===== TESTO FORNITO =====
Impegnata a giochicchiare con qualche balocco sociologico, Lucia si pone una prima domanda: perché Obama è stato paragonato "proprio [a] Hitler?"
Se è vero che l'icona del folle dittatore appare di frequente, nelle battaglie politiche interne al Paese che lo sconfisse, questa volta sembra che il paragone abbia colpito nel segno.
Il vero problema di Lucia è come spiegare il fenomeno, omettendo di proposito la sua concausa principale. Benché in apertura abbia riconosciuto il ruolo essenziale del movimento di Lyndon LaRouche nel creare la mobilitazione, ella si svilisce facendo eco ad attacchi personali a LaRouche, basati sulla sua veneranda età (quella stessa età alla quale la "larouchiana" Amelia Boynton Robinson incontrò l'Annunziata, in uno dei suoi tour in Italia) e ad una ipotetica "semidemenza", cioè a quella condizione della mente di LaRouche che i suoi veri nemici detestano e che molti amici gli invidiano.
Poi, sicura di aver allontanato l'attenzione del lettore dall'unico economista che seppe prevedere questa crisi economica globale, passa a divagare su razzismi vari e su altre cosucce di minor rilievo politico.
Soltanto verso la fine del pezzo Lucia fa apparire la parola "eutanasia", in un compromesso forzato: non poter negare fino in fondo, ma sminuire l'importanza della cosa.
Questo comportamento è un chiaro segno dei tempi, tempi in cui le soluzioni fasciste alla crisi finanziaria ed economica trovano eco nella compiacenza dei commentatori, anche se si professano di altra ispirazione.
Sarebbe molto più facile per Lucia, volendo - come si dice - "fare informazione" e lasciando che l'informazione si diffondesse liberamente, se indicasse al lettore la videoconferenza del I agosto, in cui LaRouche ha spiegato chiaramente che cosa stia accadendo, e perché sia necessario educare rapidamente la popolazione a riconoscere le ragioni della sottomissione dell'esecutivo alle esigenze dell'Impero Britannico (vedi anche Newsweek, con L'Inghilterra ha sfasciato il mondo?), anziché farsi prendere dalle pure emozioni.
C'è infatti, come dice nelle sue ultime righe, il rischio che "questa tensione, così radicale nelle sue evocazioni, [possa] anche diventare pericolosa [...] La traduzione in altre parole di questo interrogativo è se Obama rischia [sic] o no la vita".
Peccato che menta un'ultimissima volta: "ma nessuno lo dice così direttamente". Che legga gli avvertimenti di inizio anno ("Perché i Britannici assassinano i Presidenti Americani") e le ultime dichiarazioni di LaRouche, in proposito: il rischio è molto più alto adesso, che la riforma è stata opportunamente frenata.
Per lo scompiglio seguente, la morte del presidente potrebbe servire all'Impero, sempre teso a riassorbire la "repubblica ribelle".
===== DATI FORNITI =====
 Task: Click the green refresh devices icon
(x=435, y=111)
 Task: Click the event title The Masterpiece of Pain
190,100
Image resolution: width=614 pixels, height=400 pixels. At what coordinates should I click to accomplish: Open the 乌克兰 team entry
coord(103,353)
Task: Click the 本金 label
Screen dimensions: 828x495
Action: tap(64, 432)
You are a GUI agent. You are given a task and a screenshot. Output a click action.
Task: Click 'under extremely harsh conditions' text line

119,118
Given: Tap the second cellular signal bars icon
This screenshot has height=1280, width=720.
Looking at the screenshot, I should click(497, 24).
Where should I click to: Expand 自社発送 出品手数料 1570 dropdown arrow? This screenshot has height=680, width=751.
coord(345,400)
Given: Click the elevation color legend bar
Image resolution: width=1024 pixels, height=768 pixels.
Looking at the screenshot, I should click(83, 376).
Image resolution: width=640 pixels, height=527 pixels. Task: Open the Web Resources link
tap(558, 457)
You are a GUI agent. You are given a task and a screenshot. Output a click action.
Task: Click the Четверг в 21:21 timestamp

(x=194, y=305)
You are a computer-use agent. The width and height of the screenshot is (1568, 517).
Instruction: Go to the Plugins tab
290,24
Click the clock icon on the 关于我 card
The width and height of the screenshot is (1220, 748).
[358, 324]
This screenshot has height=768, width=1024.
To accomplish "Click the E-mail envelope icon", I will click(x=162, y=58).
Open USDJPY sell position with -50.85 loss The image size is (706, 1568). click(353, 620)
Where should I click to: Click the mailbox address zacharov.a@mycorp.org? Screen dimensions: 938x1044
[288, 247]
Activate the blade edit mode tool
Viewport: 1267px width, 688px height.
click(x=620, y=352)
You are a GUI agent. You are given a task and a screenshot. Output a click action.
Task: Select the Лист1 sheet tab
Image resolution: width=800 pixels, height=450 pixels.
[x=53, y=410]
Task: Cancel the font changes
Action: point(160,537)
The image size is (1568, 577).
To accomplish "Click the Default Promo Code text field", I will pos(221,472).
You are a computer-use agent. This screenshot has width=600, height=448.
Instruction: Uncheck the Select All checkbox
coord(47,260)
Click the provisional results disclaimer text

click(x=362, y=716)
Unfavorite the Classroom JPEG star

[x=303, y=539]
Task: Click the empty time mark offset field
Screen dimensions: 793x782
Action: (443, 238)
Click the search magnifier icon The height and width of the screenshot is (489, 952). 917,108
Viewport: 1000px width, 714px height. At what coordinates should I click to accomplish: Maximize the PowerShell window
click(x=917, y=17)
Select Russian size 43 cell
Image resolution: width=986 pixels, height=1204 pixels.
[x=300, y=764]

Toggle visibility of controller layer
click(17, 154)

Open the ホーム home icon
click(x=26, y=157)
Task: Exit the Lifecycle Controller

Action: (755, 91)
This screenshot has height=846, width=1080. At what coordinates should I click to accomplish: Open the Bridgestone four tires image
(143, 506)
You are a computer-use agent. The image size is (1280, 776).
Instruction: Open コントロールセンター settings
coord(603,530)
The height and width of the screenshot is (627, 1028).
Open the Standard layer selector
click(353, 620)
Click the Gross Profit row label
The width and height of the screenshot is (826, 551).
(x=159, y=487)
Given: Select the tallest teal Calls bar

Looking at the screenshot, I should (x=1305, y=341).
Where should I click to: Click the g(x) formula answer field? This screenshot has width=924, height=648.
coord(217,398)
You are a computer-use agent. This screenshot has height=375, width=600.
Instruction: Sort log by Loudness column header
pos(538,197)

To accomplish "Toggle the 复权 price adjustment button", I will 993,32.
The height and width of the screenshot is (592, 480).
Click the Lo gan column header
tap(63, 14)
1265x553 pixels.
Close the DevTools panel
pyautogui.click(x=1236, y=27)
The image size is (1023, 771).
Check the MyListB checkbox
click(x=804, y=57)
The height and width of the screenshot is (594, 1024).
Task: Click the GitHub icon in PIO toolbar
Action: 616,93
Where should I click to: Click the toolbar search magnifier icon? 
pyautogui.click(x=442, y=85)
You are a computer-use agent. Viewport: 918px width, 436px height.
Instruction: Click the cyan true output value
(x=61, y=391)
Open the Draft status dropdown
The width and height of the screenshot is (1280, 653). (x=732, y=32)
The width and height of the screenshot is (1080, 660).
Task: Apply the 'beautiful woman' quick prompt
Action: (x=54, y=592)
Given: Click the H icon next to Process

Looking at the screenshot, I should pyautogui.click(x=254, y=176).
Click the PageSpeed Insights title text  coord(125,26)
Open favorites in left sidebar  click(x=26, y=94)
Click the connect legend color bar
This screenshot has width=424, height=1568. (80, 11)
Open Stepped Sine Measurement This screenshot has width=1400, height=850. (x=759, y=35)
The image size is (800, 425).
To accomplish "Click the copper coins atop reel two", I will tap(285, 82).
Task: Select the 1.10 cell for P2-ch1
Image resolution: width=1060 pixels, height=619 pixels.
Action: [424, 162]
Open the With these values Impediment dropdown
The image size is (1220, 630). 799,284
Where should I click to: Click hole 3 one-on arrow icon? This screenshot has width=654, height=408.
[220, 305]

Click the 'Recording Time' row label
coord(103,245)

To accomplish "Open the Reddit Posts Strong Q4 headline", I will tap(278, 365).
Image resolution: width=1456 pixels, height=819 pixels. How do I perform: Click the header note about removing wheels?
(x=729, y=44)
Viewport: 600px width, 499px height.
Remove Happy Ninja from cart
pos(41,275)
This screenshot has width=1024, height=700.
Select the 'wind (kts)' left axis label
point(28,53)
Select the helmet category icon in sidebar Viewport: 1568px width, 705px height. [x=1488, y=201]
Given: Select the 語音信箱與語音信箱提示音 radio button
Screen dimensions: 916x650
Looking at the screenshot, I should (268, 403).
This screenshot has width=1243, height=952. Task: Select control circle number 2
=====
• [CONSEGNA 1] Riassumi il testo fornito in due frasi.
• [CONSEGNA 2]
Rispondi in base al testo fornito:
(a) A chi è stato paragonato Obama?
(b) Che cosa seppe prevedere LaRouche, unico economista a riuscirci?
(c) Quale parola compare soltanto verso la fine del pezzo di Lucia?

• [RISPOSTA 1] Il testo critica l'articolo in cui Lucia si chiede perché Obama sia stato paragonato a Hitler, accusandola di aver fatto eco ad attacchi personali contro LaRouche e di aver nominato l'eutanasia solo verso la fine per sminuirne l'importanza. Secondo il testo, Lucia avrebbe dovuto indicare al lettore la videoconferenza in cui LaRouche spiega che cosa stia accadendo, e il rischio per la vita del presidente è ora molto più alto.

• [RISPOSTA 2]
(a) A Hitler.
(b) Questa crisi economica globale.
(c) "Eutanasia".